* **WORK INSTRUCTION**
The required output is all lines below that contain the word "computer".

* **PROVIDED RECORDS**
Start of Block

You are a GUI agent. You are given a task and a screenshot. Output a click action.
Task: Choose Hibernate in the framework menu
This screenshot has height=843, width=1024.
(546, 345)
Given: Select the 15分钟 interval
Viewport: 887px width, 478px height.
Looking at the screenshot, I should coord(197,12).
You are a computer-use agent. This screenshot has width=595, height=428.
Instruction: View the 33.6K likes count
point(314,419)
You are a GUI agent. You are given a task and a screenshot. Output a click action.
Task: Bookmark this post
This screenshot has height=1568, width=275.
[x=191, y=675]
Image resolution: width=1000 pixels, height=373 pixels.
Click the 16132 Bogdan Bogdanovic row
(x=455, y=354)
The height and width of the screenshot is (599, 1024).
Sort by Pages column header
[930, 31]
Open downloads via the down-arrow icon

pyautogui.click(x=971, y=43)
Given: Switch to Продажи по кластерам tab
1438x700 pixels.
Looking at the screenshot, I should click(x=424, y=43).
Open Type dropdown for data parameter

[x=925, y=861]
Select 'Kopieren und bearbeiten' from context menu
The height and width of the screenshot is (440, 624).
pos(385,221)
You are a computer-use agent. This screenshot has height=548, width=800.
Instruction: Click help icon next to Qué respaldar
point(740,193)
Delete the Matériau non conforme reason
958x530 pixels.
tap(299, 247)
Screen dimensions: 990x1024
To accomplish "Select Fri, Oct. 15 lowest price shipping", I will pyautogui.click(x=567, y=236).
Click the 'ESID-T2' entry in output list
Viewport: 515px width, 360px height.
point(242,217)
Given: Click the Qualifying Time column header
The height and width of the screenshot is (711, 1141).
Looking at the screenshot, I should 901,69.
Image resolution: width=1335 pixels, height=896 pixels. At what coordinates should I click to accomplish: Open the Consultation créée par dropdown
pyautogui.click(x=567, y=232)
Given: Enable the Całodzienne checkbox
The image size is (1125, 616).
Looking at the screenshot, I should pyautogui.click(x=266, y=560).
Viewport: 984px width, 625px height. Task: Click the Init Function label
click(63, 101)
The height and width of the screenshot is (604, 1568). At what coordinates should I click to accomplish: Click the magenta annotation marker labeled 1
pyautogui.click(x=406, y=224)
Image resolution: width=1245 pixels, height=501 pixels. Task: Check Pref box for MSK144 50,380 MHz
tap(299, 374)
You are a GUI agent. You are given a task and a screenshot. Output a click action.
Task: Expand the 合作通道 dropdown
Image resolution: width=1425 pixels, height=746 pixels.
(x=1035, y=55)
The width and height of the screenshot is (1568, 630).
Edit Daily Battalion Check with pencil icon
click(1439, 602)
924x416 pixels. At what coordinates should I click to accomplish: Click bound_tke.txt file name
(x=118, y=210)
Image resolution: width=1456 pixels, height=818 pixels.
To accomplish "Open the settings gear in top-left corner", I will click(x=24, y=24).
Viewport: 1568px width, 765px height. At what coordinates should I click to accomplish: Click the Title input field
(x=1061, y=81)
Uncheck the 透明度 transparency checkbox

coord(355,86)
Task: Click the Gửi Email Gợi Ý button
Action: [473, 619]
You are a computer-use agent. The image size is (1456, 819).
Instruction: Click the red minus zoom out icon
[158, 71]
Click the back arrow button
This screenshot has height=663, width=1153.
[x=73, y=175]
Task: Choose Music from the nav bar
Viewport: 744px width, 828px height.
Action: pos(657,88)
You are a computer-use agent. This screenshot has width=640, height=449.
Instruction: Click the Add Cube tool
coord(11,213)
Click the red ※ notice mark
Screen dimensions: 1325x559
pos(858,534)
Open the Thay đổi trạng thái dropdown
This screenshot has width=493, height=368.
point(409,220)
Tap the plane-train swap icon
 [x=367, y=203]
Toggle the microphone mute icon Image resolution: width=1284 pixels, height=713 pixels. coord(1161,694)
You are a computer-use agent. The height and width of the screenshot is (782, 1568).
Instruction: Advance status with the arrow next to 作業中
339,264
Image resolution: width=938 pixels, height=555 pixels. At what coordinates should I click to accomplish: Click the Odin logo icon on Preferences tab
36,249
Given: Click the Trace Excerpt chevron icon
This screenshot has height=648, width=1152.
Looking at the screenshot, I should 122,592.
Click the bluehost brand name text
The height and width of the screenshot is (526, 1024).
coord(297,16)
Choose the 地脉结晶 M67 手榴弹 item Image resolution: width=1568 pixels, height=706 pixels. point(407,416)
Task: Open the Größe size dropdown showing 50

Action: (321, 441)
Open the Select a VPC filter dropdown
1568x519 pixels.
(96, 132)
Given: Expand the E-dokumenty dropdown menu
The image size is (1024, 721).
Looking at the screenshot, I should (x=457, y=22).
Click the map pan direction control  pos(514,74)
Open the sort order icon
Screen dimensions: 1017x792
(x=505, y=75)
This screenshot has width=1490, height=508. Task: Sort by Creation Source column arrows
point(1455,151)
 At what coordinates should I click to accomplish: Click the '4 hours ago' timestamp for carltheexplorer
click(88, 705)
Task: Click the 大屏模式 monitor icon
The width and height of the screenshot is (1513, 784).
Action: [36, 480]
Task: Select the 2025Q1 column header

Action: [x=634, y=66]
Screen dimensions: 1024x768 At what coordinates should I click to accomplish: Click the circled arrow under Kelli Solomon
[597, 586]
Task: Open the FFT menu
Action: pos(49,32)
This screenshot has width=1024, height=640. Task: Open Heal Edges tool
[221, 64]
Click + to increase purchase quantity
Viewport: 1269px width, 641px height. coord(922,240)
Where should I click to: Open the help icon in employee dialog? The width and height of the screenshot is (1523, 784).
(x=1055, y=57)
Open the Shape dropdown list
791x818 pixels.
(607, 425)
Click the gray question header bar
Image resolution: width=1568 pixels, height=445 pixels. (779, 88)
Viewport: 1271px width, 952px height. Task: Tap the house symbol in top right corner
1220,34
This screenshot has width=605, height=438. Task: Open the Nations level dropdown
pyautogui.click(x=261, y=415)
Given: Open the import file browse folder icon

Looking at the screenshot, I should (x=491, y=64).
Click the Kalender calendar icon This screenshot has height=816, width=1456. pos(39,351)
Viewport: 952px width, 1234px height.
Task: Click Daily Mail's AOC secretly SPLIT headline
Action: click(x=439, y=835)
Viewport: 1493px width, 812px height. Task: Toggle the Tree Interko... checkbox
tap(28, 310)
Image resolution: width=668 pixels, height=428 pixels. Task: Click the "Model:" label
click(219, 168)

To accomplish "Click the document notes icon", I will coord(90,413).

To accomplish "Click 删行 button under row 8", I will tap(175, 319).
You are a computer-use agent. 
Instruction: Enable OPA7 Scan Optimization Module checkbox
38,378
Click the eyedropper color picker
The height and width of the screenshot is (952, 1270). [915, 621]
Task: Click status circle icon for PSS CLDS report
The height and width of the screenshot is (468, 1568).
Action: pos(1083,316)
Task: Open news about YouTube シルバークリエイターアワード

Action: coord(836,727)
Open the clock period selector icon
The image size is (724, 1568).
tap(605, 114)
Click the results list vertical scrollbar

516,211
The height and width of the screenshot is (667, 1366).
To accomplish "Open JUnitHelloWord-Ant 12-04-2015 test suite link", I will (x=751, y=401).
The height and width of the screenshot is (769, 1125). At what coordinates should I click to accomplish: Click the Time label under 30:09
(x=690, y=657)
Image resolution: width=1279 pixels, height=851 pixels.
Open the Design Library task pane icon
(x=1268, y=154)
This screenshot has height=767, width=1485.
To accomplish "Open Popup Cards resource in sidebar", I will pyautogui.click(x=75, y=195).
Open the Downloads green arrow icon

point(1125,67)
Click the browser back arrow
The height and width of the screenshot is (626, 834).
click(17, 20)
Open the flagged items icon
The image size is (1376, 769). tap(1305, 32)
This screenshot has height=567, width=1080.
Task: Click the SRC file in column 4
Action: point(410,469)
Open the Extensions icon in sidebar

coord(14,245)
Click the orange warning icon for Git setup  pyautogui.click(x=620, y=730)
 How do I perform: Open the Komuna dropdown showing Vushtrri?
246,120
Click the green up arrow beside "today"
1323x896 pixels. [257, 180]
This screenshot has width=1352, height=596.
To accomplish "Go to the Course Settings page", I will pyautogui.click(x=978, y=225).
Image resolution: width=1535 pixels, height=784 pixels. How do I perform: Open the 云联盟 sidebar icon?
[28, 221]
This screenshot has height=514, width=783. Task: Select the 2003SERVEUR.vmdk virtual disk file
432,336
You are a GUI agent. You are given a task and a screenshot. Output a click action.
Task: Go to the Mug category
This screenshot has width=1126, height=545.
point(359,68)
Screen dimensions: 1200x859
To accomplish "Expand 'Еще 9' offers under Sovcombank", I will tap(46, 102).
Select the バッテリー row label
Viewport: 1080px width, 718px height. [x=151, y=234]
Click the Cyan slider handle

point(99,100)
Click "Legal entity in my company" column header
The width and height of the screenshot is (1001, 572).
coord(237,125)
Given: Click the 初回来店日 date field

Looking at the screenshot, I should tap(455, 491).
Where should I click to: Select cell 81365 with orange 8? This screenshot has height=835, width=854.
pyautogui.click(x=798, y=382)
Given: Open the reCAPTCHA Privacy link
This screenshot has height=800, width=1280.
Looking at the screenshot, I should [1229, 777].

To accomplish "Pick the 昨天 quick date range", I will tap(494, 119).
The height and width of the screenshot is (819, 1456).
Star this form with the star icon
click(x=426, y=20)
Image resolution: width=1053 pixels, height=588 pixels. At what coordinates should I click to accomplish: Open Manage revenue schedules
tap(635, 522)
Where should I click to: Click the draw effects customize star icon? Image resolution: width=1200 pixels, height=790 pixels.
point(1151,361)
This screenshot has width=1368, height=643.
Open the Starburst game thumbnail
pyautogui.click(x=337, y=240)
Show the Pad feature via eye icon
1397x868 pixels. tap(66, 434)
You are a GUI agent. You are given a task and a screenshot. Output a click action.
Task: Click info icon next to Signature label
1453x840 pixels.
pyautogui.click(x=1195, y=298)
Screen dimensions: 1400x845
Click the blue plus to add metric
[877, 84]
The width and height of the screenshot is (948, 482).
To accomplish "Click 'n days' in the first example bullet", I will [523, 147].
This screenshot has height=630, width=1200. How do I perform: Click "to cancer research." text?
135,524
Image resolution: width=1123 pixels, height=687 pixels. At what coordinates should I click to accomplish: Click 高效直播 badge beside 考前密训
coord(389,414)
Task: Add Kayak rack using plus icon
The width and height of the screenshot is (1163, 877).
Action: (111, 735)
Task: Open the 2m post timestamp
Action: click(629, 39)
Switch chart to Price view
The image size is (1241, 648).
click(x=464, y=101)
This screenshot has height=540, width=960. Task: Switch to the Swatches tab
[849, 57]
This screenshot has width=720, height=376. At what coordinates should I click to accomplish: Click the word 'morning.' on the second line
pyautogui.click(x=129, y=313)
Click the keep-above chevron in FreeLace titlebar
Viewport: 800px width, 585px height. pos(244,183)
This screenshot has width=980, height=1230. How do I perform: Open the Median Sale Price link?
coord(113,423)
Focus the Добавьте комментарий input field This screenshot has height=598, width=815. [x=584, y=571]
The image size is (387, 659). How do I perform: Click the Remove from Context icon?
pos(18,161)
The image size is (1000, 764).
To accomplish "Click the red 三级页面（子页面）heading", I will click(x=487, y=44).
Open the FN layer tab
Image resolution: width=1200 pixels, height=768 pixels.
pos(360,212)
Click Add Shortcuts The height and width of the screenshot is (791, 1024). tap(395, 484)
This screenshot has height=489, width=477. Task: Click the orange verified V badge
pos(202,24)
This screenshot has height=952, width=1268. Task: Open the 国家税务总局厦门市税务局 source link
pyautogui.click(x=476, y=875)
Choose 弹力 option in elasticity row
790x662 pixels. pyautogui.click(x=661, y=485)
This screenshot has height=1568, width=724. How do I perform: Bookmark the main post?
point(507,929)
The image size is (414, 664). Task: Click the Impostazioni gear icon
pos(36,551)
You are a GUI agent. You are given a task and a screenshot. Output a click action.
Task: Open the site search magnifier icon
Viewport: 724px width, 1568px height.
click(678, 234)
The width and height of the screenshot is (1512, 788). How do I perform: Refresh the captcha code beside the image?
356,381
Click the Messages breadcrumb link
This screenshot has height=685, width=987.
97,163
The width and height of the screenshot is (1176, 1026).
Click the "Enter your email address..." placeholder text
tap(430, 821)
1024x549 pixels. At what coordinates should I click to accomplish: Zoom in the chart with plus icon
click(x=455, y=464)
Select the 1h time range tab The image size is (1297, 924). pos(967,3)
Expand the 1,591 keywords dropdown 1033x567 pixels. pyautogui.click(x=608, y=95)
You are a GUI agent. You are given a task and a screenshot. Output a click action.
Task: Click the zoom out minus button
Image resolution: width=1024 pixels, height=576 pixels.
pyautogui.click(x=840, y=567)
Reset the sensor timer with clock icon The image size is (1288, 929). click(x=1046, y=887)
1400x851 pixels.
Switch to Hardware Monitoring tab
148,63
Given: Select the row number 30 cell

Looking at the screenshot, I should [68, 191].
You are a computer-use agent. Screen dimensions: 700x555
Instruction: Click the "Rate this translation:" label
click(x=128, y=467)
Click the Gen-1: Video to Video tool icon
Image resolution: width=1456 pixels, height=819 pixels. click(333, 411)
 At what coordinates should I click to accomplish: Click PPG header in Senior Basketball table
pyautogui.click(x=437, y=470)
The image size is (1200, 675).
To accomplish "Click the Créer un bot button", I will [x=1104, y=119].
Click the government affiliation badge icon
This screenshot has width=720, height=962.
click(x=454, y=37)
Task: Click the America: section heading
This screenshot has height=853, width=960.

End of Block

* **EXERCISE OUTPUT**
You are a computer-use agent. This screenshot has width=595, height=428.
You are a computer-use agent. This screenshot has height=548, width=800.
You are a computer-use agent. The image size is (1456, 819).
You are a computer-use agent. This screenshot has width=640, height=449.
You are a computer-use agent. The height and width of the screenshot is (782, 1568).
You are a computer-use agent. 
You are a computer-use agent. Screen dimensions: 700x555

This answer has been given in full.